本シリーズの第1回では、モビリティの現在地として、様々なサービスが誕生してきている結果、生活者からすると混沌とした状態となっていることを解説した。第2回では、混沌とした世界の中に光明を見出すために必要な視点を解説する。
アビームコンサルティングでは、混沌とした世界の中に光明を見出すために、その第一歩として全てのステークホルダーが「まち」の多様性を真正面から受け入れることを提唱している。なぜならば、「まち」は、その地政学的要因・歴史的要因・人口動態的要因・文化的要因・環境的要因・政治的要因によって多様性を持ち、抱えている社会課題および目指したい「まち」の姿、さらにはそこに至るまでのプロセスも千差万別だからである。それらの多様性を受け入れずに、最適なモビリティサービスのパッケージを提案することは非現実的だろう。
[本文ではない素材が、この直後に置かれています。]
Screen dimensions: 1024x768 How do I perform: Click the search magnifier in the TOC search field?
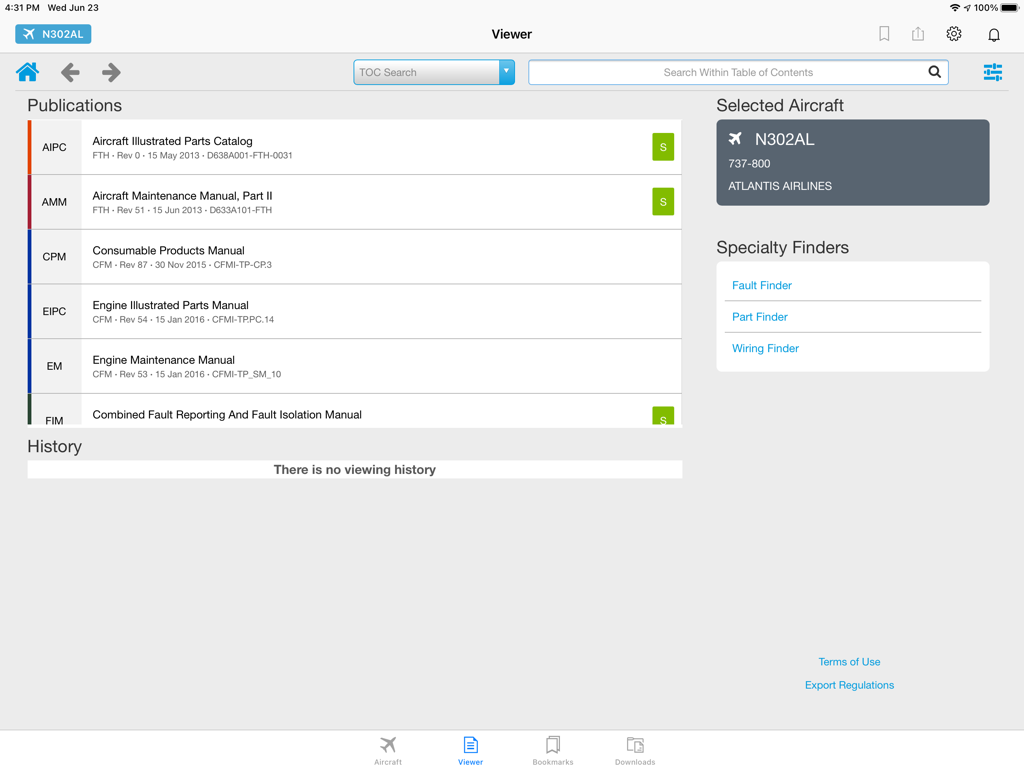[x=934, y=72]
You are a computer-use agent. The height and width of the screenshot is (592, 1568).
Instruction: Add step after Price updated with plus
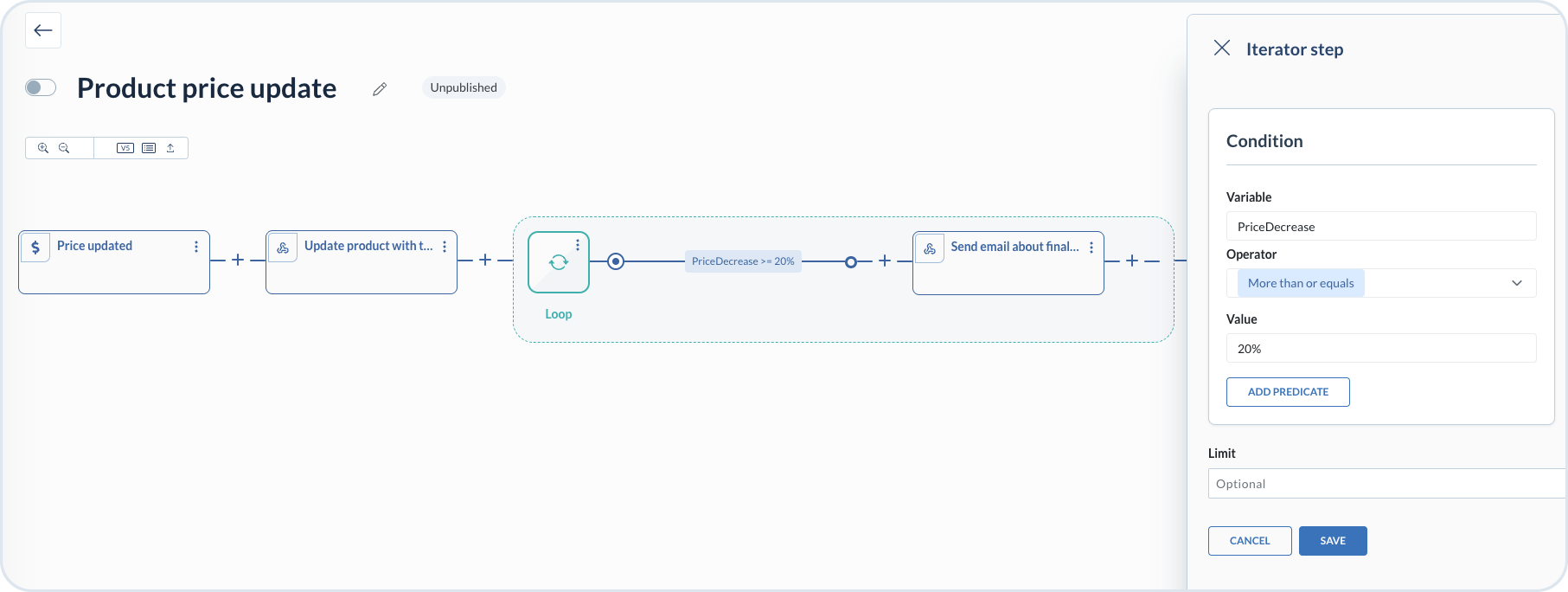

アビームコンサルティングでは、モビリティサービスの設計に向け、「まち」の多様性が重要であることを理解するため、アジア中心に11※1の都市における下の各モビリティサービス拠点の密度を調査した(図1)。この調査結果が示していることは、「まち」ごとの公共交通機関の発展度や規制内容、既存事業者の動きなどの要因が相関しあった結果が、現在のモビリティサービスの姿となっていることである。
カーシェア
パリや東京など、公共交通が整備された都市で普及する傾向がある。パリや東京はそれぞれの国の中でも世帯あたりの自動車保有台数が低い都市であり、カーシェアは成熟した都市で自家用車ニーズをカバーしているものと考えられる。
シェアサイクル・マイクロモビリティ
地理的特徴のみならず政府の動向が与える影響が大きい。シェアサイクルは中国の都市で普及しているが、放置自転車が問題となり、地方政府によるシェアサイクルの台数制限が進められている。シンガポールでは、同様の問題に対してシェアサイクル事業者をライセンス制とし、手数料を課した結果、事業者・台数がコントロールされている。
電動スクーターをシェアするマイクロモビリティは、事故の増加により安全性の担保が課題となっており、パリやヘルシンキでは上限速度の規定など政府による規制が進められている。また、シンガポールのように禁止とする都市も出てきている。
ライドヘイリング(Uberなどのオンライン配車サービス)
公共交通の駅が少ないアジアの都市で普及しているように見受けられる。一方、政府に加えタクシー事業者との対立が見られ、パリではタクシー事業者によるデモもあり、想定ほど普及しなかった。